• _Dataset entries_
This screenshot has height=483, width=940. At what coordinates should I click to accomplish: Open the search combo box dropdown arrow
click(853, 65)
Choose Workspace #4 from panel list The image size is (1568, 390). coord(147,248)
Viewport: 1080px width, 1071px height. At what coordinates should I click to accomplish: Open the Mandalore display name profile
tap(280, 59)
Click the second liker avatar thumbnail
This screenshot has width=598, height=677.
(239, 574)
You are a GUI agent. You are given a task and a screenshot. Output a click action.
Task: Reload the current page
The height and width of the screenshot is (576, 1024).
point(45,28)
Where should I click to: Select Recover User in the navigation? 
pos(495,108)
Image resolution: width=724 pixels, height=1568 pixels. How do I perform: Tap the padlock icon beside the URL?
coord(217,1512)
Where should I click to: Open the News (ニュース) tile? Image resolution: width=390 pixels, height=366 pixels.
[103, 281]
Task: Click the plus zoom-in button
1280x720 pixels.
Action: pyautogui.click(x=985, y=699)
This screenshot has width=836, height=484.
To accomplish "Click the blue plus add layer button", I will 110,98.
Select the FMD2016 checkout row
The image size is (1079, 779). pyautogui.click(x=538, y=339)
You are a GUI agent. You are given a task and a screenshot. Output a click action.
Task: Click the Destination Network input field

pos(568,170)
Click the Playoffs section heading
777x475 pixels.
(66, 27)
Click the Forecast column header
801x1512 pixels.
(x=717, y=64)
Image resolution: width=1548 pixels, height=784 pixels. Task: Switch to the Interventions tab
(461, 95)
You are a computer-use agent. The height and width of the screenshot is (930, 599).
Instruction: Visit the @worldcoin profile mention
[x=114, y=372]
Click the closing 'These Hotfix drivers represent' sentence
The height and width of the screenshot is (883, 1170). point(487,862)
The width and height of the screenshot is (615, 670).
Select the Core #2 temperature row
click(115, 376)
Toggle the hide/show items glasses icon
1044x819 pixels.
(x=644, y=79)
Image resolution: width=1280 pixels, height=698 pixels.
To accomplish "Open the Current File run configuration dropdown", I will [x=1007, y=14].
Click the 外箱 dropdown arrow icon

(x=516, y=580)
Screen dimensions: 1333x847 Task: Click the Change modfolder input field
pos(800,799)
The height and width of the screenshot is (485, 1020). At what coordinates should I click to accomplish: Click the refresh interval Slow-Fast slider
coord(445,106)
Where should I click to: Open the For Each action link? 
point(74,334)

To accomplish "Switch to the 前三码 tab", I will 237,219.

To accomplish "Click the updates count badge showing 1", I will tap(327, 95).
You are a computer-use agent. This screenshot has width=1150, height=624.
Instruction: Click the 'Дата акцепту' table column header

• _Task to complete_
Among the records above, repeat exactly the line with "This screenshot has width=836, height=484.", the line with "Click the Forecast column header", and every line in between, and only those.

• _Answer_
This screenshot has width=836, height=484.
To accomplish "Click the blue plus add layer button", I will 110,98.
Select the FMD2016 checkout row
The image size is (1079, 779). pyautogui.click(x=538, y=339)
You are a GUI agent. You are given a task and a screenshot. Output a click action.
Task: Click the Destination Network input field

pos(568,170)
Click the Playoffs section heading
777x475 pixels.
(66, 27)
Click the Forecast column header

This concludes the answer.